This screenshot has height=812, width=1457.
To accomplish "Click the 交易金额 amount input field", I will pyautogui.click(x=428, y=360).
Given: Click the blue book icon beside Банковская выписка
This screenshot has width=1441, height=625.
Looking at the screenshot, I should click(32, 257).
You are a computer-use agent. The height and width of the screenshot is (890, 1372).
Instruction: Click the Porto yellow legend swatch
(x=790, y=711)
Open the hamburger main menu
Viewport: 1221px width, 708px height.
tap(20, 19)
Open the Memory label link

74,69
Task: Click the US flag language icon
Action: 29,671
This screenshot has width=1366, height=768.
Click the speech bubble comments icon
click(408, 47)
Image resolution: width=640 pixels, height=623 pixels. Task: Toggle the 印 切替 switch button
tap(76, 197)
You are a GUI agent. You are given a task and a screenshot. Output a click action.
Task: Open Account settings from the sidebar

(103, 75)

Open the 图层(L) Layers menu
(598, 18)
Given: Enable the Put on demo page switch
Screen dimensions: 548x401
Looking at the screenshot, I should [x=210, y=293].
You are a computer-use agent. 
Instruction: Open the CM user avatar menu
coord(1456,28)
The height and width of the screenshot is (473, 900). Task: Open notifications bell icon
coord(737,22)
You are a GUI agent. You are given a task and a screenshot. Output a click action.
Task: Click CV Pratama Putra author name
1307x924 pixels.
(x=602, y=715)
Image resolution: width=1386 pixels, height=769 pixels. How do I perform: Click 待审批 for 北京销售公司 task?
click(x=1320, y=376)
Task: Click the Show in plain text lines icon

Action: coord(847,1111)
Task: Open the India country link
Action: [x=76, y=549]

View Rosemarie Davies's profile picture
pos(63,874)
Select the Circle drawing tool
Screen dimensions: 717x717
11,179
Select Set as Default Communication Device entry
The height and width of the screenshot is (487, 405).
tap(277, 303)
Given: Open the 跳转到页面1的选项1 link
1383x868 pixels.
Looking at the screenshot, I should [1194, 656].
========================================================================
Format the records in the part that opens with the line containing "Image resolution: width=640" and closes with the line containing "coord(737,22)" as a two-column CSV with the columns "prompt" and "answer". Give one row per record, and put each record's text and its answer in a single quoted field with line breaks replaced by spaces.

*SOLUTION BELOW*.
prompt,answer
"Image resolution: width=640 pixels, height=623 pixels. Task: Toggle the 印 切替 switch button","tap(76, 197)"
"You are a GUI agent. You are given a task and a screenshot. Output a click action. Task: Open Account settings from the sidebar","(103, 75)"
"Open the 图层(L) Layers menu","(598, 18)"
"Given: Enable the Put on demo page switch Screen dimensions: 548x401","Looking at the screenshot, I should [x=210, y=293]."
"You are a computer-use agent. Instruction: Open the CM user avatar menu","coord(1456,28)"
"The height and width of the screenshot is (473, 900). Task: Open notifications bell icon","coord(737,22)"